DESCRIPTION OF THE TASK
From the entries that follow, copy exactly the lines beginning at the line holding "1337x558 pixels." and continuing through the line holding "Given: Click the Marcas Raras label".

=== Section Start ===

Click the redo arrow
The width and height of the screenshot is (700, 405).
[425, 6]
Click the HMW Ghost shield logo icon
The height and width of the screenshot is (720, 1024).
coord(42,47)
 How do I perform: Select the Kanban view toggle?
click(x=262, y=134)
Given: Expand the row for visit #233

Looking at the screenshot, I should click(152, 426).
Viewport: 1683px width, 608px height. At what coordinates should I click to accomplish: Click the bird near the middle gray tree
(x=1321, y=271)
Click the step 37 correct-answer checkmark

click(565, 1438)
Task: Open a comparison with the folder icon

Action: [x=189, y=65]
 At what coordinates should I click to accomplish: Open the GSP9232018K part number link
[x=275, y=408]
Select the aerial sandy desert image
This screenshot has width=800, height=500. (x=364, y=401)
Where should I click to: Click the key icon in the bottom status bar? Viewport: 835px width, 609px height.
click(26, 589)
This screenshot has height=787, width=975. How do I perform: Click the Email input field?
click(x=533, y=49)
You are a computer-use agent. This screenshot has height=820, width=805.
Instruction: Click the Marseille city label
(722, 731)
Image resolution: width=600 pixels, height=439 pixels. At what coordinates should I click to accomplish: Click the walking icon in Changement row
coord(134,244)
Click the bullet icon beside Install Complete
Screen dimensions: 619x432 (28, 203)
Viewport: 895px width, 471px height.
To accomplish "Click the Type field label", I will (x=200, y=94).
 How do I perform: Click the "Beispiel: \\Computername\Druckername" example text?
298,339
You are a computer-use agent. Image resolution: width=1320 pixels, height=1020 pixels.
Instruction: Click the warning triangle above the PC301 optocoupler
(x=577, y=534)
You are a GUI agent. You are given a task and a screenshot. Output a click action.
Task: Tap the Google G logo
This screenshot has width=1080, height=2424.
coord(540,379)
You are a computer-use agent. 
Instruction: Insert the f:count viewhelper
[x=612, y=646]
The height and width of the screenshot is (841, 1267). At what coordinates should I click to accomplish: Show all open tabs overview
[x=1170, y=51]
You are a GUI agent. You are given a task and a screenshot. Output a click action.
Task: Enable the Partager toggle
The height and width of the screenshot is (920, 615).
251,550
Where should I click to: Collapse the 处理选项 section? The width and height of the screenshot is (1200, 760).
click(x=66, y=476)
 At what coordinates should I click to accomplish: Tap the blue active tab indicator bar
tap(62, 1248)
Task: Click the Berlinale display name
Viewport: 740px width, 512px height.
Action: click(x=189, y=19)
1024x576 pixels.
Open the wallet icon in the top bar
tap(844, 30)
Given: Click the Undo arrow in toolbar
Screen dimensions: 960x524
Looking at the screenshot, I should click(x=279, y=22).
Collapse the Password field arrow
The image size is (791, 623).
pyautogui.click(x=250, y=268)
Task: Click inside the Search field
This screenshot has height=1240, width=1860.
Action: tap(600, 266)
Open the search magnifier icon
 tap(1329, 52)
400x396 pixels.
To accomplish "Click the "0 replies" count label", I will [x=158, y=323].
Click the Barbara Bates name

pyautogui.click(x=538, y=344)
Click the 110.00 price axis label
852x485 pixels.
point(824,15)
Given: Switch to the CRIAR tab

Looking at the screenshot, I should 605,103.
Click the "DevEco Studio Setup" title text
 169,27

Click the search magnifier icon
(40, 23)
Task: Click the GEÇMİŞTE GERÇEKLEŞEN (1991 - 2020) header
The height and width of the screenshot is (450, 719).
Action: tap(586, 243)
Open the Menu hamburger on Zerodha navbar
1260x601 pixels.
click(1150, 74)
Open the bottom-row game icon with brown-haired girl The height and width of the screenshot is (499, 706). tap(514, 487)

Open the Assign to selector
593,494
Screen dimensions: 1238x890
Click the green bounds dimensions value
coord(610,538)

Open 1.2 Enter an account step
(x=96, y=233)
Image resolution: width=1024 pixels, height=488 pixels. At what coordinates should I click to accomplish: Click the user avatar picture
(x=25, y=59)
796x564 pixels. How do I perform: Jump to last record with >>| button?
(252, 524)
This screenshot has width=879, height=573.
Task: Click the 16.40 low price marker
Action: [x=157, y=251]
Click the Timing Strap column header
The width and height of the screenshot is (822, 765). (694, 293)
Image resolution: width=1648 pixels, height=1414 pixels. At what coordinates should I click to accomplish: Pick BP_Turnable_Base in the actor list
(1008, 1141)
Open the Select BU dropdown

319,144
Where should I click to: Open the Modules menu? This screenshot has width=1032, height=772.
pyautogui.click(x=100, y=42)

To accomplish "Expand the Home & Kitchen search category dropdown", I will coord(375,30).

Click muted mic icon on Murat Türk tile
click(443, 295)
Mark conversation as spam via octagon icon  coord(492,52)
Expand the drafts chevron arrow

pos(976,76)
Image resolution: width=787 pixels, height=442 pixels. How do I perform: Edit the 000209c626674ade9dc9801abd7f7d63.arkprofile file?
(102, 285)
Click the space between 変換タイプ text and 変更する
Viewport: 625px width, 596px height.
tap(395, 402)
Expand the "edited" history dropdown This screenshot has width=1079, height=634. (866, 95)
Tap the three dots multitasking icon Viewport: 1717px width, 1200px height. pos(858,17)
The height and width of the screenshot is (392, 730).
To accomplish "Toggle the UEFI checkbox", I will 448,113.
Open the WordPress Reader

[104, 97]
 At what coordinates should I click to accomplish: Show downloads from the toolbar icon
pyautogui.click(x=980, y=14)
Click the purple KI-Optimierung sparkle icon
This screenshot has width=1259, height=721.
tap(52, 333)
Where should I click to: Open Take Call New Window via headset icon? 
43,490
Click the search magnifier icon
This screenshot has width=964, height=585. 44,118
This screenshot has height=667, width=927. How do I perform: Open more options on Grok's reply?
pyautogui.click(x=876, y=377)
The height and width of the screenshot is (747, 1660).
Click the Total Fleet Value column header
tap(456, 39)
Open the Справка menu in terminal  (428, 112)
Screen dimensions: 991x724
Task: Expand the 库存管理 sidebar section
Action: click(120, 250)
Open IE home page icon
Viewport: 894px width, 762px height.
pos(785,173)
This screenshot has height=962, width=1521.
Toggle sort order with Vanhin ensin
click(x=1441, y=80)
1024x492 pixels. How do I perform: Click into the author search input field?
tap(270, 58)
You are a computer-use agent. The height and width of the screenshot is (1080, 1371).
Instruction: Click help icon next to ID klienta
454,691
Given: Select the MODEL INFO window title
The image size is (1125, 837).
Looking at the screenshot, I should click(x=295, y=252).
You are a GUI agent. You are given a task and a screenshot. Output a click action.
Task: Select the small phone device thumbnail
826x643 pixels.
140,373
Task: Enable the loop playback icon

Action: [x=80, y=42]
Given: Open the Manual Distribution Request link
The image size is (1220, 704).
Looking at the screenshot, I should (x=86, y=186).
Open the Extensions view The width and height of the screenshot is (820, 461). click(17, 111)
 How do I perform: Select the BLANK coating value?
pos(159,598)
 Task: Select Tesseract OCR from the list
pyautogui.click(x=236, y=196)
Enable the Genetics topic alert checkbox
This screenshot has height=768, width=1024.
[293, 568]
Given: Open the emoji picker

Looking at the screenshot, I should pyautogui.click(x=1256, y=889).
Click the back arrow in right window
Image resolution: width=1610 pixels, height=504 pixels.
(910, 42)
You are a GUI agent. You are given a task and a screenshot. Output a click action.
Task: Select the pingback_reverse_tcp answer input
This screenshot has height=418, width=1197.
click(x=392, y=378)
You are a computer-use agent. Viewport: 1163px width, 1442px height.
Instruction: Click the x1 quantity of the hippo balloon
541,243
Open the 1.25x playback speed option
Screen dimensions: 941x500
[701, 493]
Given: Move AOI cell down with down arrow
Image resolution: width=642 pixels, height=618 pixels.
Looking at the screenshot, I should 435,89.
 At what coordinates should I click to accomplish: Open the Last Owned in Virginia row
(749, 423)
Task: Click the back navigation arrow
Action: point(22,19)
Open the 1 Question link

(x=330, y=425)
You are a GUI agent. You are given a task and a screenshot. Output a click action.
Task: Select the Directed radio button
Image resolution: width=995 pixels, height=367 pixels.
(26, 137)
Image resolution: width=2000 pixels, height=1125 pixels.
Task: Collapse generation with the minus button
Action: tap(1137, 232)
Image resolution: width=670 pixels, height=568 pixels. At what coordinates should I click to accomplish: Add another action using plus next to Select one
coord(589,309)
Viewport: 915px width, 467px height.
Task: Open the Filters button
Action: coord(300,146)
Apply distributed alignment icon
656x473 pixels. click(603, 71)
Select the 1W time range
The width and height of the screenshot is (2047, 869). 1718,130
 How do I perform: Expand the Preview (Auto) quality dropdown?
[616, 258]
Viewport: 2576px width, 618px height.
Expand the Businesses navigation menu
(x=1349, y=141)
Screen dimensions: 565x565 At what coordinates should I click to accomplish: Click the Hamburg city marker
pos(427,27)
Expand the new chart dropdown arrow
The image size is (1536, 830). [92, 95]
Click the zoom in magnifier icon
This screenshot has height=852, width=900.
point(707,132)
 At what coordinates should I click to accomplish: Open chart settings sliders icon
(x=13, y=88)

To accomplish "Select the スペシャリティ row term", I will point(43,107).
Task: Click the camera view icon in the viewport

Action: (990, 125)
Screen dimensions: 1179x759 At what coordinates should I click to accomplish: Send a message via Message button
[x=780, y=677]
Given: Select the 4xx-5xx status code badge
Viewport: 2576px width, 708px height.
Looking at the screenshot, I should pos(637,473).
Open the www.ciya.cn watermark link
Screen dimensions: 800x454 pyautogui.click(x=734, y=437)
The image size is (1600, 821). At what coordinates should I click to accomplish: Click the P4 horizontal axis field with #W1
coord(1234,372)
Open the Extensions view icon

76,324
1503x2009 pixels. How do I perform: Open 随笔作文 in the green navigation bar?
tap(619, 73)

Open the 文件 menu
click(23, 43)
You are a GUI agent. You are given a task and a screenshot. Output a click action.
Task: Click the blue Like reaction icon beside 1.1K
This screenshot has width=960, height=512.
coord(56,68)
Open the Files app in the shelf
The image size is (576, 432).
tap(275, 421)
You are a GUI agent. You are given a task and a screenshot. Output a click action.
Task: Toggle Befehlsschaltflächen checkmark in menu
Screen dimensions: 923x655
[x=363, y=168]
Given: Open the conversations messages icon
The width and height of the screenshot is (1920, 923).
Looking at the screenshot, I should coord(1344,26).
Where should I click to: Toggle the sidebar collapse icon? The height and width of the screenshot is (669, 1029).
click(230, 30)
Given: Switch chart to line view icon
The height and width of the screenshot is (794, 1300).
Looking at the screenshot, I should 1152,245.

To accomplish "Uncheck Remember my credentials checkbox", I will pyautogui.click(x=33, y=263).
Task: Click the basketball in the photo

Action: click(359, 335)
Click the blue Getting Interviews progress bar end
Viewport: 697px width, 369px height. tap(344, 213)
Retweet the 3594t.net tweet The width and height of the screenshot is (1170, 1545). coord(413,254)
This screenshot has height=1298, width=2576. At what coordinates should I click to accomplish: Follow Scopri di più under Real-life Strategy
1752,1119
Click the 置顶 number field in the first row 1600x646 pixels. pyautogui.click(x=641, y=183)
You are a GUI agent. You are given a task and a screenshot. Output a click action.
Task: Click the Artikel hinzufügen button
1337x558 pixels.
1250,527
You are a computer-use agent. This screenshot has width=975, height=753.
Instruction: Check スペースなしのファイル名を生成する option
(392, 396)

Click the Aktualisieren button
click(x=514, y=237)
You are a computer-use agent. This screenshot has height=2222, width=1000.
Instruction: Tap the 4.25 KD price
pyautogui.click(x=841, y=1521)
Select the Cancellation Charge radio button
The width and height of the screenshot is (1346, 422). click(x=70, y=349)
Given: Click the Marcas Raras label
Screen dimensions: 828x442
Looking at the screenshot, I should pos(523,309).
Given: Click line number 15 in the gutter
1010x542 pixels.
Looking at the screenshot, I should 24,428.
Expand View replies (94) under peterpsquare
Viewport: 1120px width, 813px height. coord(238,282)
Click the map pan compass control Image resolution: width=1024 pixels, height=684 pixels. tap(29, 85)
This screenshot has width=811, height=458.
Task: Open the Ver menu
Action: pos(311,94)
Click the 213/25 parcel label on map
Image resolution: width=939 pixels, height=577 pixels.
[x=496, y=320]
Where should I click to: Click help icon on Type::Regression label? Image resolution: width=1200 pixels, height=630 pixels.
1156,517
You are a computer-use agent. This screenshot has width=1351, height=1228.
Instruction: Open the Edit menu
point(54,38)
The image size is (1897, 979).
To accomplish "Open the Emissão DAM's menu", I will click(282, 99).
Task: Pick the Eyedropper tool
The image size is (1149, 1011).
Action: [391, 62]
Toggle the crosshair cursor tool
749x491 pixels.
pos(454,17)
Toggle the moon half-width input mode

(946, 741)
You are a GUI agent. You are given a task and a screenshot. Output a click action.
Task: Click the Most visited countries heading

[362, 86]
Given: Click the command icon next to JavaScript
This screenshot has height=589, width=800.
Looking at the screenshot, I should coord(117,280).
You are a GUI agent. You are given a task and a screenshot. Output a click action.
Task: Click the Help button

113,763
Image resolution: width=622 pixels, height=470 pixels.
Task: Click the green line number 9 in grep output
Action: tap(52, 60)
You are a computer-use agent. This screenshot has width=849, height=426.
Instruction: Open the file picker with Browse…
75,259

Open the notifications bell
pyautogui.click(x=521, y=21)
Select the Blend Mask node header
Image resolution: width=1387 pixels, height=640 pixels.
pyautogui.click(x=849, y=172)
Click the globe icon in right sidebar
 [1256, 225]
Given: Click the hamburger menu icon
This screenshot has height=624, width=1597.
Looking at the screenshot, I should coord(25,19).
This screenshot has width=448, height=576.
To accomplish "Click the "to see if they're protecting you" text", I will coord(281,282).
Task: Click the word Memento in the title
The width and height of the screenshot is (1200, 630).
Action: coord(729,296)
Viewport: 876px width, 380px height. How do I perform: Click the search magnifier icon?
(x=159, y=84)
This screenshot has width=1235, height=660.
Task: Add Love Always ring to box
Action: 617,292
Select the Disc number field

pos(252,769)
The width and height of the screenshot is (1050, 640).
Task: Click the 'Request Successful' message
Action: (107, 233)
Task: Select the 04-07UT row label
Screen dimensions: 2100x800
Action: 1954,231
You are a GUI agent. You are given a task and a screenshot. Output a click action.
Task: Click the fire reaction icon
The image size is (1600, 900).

=== Section End ===

RESPONSE TO THE EXERCISE
1337x558 pixels.
1250,527
You are a computer-use agent. This screenshot has width=975, height=753.
Instruction: Check スペースなしのファイル名を生成する option
(392, 396)

Click the Aktualisieren button
click(x=514, y=237)
You are a computer-use agent. This screenshot has height=2222, width=1000.
Instruction: Tap the 4.25 KD price
pyautogui.click(x=841, y=1521)
Select the Cancellation Charge radio button
The width and height of the screenshot is (1346, 422). click(x=70, y=349)
Given: Click the Marcas Raras label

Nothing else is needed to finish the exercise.